>> Start

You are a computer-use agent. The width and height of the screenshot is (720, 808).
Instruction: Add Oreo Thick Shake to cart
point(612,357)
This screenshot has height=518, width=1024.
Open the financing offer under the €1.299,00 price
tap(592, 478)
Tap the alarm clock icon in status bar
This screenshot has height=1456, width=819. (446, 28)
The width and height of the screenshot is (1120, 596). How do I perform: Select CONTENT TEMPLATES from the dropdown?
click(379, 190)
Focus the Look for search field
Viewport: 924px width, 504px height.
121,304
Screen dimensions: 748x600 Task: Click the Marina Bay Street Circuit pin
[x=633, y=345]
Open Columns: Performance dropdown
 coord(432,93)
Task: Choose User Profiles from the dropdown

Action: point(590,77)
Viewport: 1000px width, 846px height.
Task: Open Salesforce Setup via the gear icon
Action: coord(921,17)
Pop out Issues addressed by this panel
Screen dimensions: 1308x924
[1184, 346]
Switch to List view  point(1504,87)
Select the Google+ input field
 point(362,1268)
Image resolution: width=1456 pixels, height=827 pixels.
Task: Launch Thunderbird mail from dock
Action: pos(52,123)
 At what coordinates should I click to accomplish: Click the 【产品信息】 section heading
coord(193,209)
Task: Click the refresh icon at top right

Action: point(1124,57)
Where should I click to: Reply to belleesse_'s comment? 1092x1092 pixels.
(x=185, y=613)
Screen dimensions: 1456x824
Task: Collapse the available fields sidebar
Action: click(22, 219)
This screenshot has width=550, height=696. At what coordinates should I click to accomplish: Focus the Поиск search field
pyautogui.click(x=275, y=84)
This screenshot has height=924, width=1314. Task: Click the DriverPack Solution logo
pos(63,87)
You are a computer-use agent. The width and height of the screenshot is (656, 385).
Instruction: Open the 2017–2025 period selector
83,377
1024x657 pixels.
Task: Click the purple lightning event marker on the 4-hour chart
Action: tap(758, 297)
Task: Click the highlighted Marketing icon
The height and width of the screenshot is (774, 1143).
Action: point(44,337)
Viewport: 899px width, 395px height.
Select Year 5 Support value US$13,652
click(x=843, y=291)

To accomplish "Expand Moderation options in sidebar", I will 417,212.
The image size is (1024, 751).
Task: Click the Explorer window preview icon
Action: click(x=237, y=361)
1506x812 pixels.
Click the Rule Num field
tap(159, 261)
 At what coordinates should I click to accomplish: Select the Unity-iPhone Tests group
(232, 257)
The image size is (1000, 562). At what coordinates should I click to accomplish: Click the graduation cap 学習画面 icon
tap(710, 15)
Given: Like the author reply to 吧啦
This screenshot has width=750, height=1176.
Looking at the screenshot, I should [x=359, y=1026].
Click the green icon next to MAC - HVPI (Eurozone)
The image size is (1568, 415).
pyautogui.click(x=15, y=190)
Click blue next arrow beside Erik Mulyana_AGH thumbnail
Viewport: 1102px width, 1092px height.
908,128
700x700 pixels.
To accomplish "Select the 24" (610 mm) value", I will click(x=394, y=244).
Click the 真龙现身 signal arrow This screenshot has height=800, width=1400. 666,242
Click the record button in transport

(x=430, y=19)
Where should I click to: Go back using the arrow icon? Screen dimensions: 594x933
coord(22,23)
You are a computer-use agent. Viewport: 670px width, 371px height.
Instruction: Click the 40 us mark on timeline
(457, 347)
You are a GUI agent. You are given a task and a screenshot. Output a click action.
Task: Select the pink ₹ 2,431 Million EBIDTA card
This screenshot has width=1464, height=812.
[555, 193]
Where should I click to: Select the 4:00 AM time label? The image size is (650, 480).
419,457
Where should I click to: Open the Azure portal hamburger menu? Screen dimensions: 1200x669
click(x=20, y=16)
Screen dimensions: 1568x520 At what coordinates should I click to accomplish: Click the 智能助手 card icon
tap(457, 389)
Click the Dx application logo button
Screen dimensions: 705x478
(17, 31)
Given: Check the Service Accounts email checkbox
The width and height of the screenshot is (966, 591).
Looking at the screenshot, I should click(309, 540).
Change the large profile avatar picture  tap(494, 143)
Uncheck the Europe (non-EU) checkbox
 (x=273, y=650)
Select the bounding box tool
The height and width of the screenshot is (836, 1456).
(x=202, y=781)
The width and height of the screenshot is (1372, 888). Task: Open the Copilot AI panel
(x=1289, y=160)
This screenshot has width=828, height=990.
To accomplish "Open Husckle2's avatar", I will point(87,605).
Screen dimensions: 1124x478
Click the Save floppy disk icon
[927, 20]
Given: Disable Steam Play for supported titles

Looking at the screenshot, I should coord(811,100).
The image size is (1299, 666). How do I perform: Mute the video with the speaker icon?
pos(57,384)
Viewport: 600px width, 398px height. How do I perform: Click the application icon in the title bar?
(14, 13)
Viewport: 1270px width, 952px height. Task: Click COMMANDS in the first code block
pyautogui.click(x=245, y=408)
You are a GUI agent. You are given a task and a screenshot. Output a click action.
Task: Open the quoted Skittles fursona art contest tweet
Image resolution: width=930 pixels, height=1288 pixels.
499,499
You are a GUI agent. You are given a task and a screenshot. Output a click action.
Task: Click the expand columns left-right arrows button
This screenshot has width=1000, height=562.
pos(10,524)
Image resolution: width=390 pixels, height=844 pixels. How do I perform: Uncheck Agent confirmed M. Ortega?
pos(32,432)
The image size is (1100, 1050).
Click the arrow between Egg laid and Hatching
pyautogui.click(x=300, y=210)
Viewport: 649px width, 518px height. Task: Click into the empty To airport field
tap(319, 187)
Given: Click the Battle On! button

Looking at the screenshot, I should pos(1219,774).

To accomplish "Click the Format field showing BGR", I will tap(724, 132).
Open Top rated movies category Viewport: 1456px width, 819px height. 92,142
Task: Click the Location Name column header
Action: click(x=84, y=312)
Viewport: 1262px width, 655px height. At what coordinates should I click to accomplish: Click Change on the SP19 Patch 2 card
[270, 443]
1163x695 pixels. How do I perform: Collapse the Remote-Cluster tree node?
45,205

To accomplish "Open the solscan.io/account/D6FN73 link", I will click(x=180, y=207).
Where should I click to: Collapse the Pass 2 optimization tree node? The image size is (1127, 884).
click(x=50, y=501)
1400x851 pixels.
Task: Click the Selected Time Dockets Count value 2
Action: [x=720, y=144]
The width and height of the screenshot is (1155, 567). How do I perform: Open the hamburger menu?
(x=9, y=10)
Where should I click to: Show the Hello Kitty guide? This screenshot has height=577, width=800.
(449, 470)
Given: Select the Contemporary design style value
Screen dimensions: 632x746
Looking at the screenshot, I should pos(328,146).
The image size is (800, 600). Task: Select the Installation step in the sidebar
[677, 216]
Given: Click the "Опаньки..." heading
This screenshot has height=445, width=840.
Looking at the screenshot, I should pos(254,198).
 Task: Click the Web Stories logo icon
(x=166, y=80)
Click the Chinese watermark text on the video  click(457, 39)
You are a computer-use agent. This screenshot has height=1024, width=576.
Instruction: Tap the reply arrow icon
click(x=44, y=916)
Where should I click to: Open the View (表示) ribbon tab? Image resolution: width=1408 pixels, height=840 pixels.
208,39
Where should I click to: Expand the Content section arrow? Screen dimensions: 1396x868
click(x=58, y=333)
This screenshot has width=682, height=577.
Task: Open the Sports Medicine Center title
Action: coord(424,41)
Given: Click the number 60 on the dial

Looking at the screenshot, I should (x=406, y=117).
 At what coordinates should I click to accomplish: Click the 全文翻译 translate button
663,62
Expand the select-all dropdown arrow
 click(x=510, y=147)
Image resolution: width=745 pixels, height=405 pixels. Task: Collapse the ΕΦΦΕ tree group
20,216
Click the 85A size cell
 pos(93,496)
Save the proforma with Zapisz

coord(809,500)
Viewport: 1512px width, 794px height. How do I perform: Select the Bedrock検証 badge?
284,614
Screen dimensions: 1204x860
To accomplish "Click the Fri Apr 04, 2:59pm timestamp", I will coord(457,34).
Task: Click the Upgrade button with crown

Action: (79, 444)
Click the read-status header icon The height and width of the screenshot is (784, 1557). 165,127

>> End

Duplicate the lines above verbatim, starting at the line containing "Viewport: 1262px width, 655px" and ending with the line containing "click(x=44, y=916)", both included.

The result
Viewport: 1262px width, 655px height. At what coordinates should I click to accomplish: Click Change on the SP19 Patch 2 card
[270, 443]
1163x695 pixels. How do I perform: Collapse the Remote-Cluster tree node?
45,205

To accomplish "Open the solscan.io/account/D6FN73 link", I will click(x=180, y=207).
Where should I click to: Collapse the Pass 2 optimization tree node? The image size is (1127, 884).
click(x=50, y=501)
1400x851 pixels.
Task: Click the Selected Time Dockets Count value 2
Action: [x=720, y=144]
The width and height of the screenshot is (1155, 567). How do I perform: Open the hamburger menu?
(x=9, y=10)
Where should I click to: Show the Hello Kitty guide? This screenshot has height=577, width=800.
(449, 470)
Given: Select the Contemporary design style value
Screen dimensions: 632x746
Looking at the screenshot, I should pos(328,146).
The image size is (800, 600). Task: Select the Installation step in the sidebar
[677, 216]
Given: Click the "Опаньки..." heading
This screenshot has height=445, width=840.
Looking at the screenshot, I should pos(254,198).
 Task: Click the Web Stories logo icon
(x=166, y=80)
Click the Chinese watermark text on the video  click(457, 39)
You are a computer-use agent. This screenshot has height=1024, width=576.
Instruction: Tap the reply arrow icon
click(x=44, y=916)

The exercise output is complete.